Una convergenza tra organizzazioni per fermare la deriva bellicista dell’Unione europea che provocherà la distruzione del diritto internazionale, dello stato di diritto e dello stato sociale. Con questo obiettivo oggi 500 sigle di organizzazioni sociali e politiche si riuniranno per aprire una fase programmatica che culminerà nell’assemblea nazionale del prossimo 24 e 25 gennaio a Bologna “Contro i re e le loro guerre”.
L’appuntamento di oggi della campagna europea Stop rearm europe – Italia si intitola “Se vuoi la Pace, prepara la Pace” e costituisce «una tappa di un percorso di mobilitazione più ampio, che ha attraversato gli scioperi e le manifestazioni di un autunno caldissimo», dicono i promotori Sbilanciamoci, Rete Italiana Pace e Disarmo, Fondazione Perugia Assisi, Greenpeace Italia, Attac e Transform Italia.
«Non c’è tempo da perdere: convergiamo per fermare guerra, riarmo, genocidio, autoritarismo – spiega al manifesto Raffaella Bollini di Arci nazionale che concluderà l’assemblea- è un momento drammatico: ci si è scordati che ancora nella Striscia di Gaza si muore e siamo avviluppati da quattro anni nel conflitto ucraino con l’Europa che ha puntato solo su una possibile vittoria militare lasciando a Trump lo spazio del negoziato.
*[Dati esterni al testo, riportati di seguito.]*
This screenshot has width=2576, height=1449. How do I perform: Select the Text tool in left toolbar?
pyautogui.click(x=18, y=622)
Ma noi lo diciamo dall’inizio: la guerra non è ineluttabile».
L’incontro si svolgerà on line e sarà articolato in sessioni tematiche. La prima avrà un focus sull’Ucraina con interventi, tra gli altri di Flavio Lotti (Fondazione Perugia Assisi), Pierangelo Milesi (Acli), Dario Tamburrano del M5s, Maurizio Acerbo di Rifondazione Comunista e Gianluca Peciola di Sinistra Italiana. Seguirà un focus sul riarmo europeo con Giulio Marcon, Sbilanciamoci, Francesco Vignarca, Rete Italiana Pace e Disarmo, Antonio De Lellis, Pax Christi e Stefano Risso (Attac).
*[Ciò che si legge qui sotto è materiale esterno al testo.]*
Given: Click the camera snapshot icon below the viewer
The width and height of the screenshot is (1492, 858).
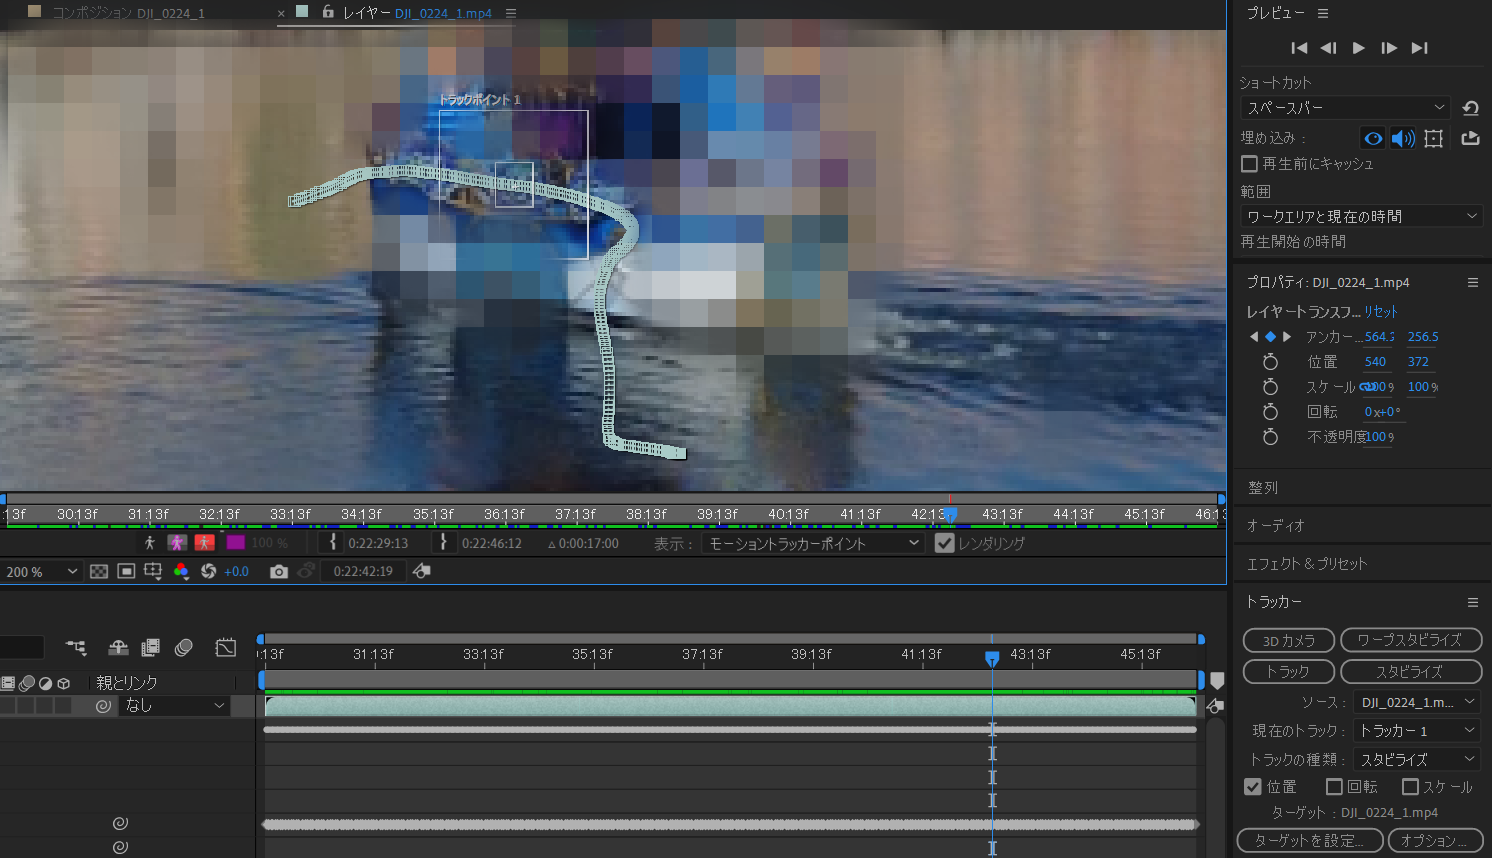Looking at the screenshot, I should click(279, 571).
Poi “Militarizzazione dei territori, della produzione e resistenze” con il Movimento Focolari, la Fiom Cgil, Weapon Watch, Collettivo di Fabbrica ex GKN e i comitati locali che si oppongono alle basi militari come quello di Colleferro, i No Base e il movimento No Tav. Infine un momento di approfondimento sulla declinazione della formazione e della ricerca verso la propaganda militare, con il contributo della Rete Studenti Medi, dell’Unione degli Universitari e della Rete della Conoscenza Pax Christi, A Pieno Regime, Rete Numeri Pari, Arci-Protection Hub e Equipaggi di Terra.
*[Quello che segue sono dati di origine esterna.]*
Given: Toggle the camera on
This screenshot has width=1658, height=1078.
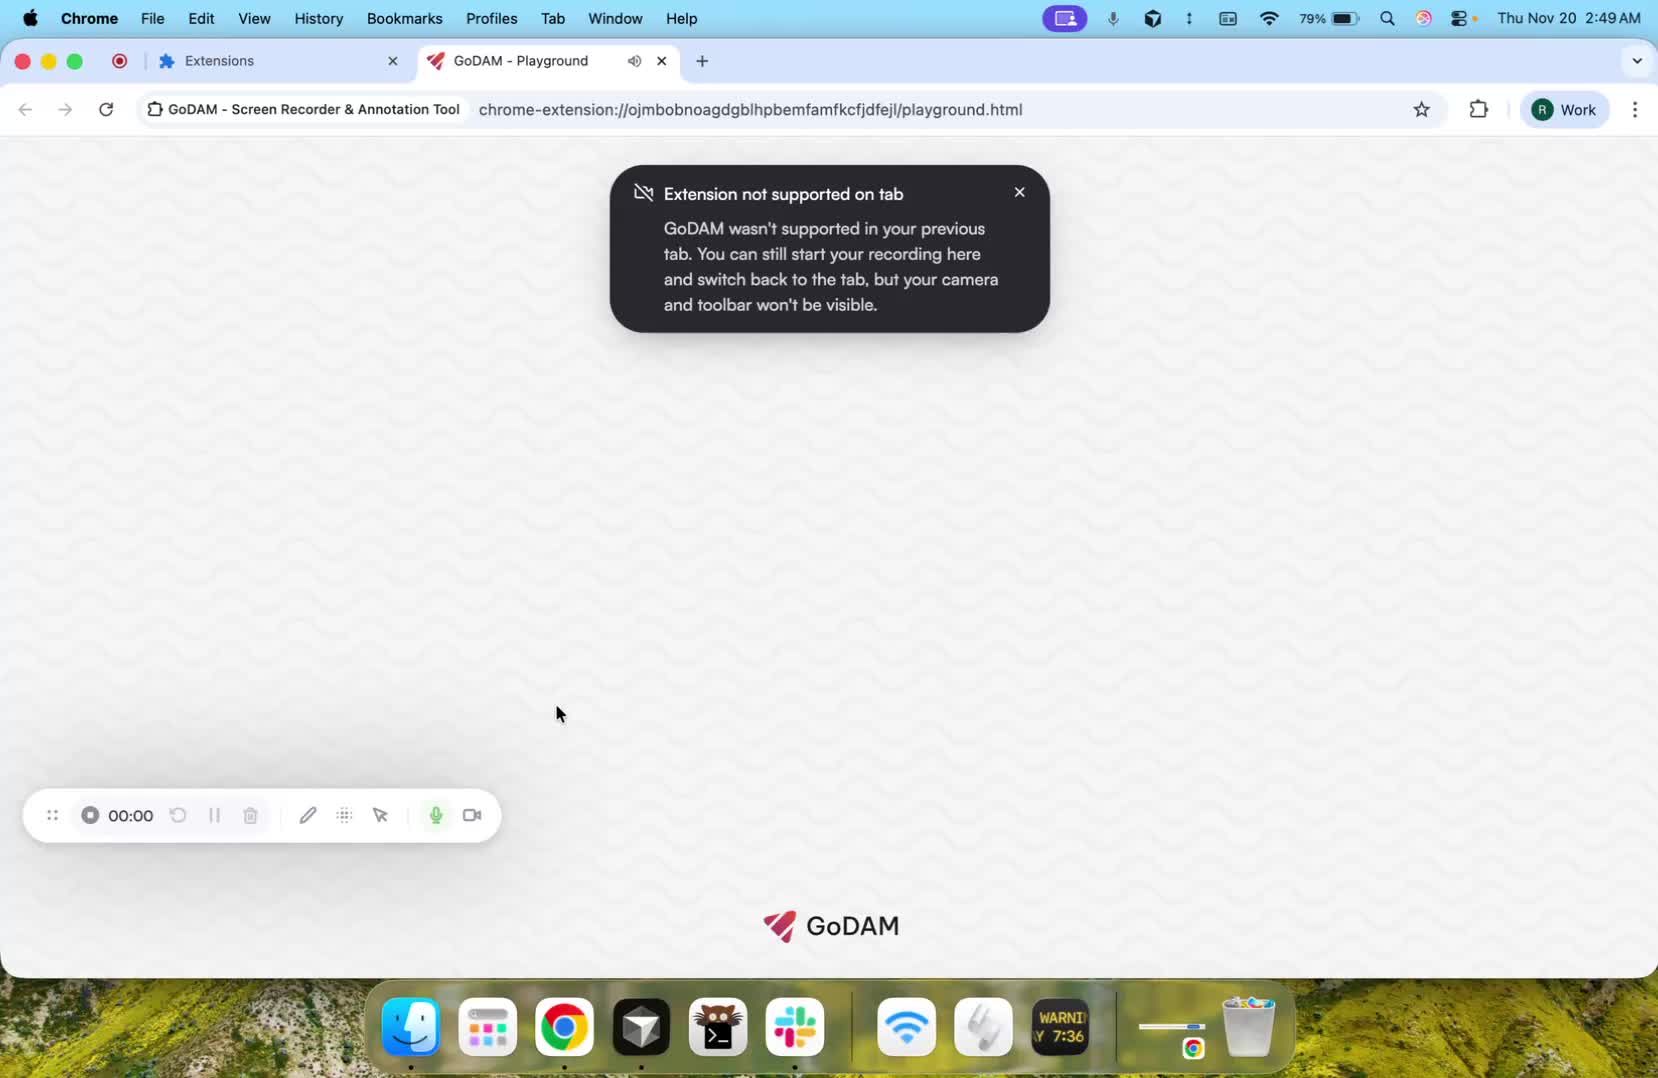Looking at the screenshot, I should 472,815.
«Nascerà un gruppo di lavoro permanente sui giovani, le scuole e la militarizzazione del sapere», dice ancora Bollini che spiega come la rete europea contraria al riarmo conti ogni giorno nuovi ingressi di realtà e associazioni che hanno lo stesso fine in diversi paesi europei. «Già in Germania c’è stata una poderosa manifestazione contro la reintroduzione della leva e sciopereranno di nuovo il 5 marzo – ricorda Bollini – noi lavoriamo per costruire collegamenti tra le organizzazioni studentesche dei paesi dove c’è opposizione all’autoritarismo e alla riconversione militare del sistema produttivo».